[Collected data]

* * * * *

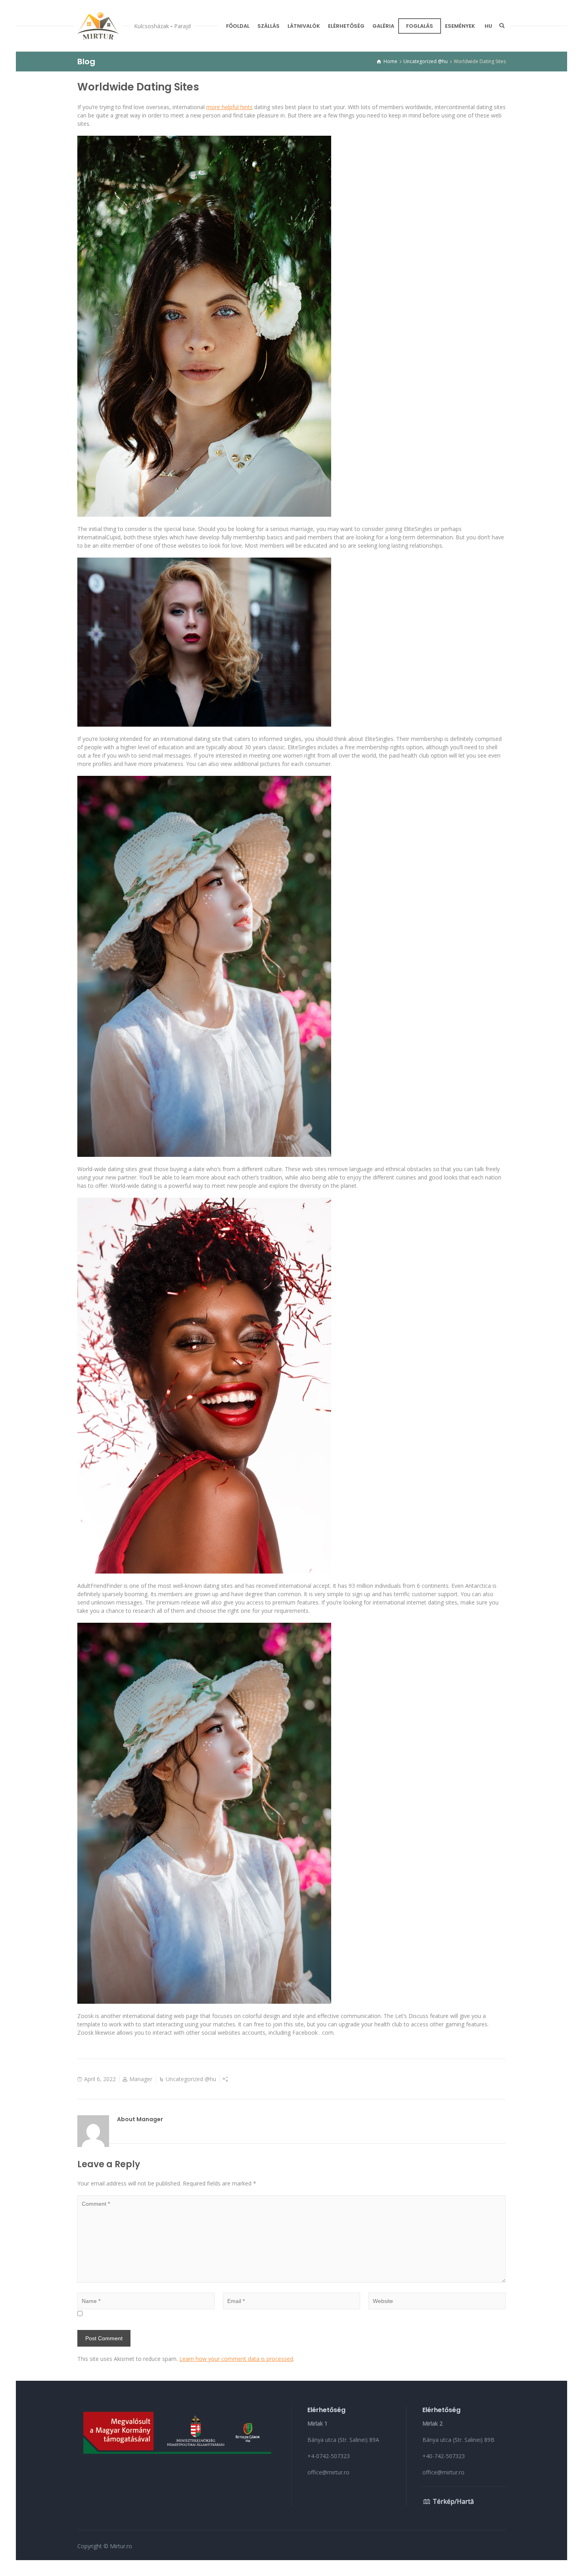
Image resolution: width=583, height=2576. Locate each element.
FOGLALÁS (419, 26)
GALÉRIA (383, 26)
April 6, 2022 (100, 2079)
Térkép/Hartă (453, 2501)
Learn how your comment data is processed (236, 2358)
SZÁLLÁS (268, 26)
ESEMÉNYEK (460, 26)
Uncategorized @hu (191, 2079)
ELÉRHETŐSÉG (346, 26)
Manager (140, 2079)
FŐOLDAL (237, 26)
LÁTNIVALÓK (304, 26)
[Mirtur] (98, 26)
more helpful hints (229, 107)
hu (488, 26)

* * * * *

▶ **What you need to do**:
The line containing "Uncategorized @hu (191, 2079)" opens the range, and the last line of the entries closes it; copy that range exactly.

▶ **Your solution**:
Uncategorized @hu (191, 2079)
ELÉRHETŐSÉG (346, 26)
Manager (140, 2079)
FŐOLDAL (237, 26)
LÁTNIVALÓK (304, 26)
[Mirtur] (98, 26)
more helpful hints (229, 107)
hu (488, 26)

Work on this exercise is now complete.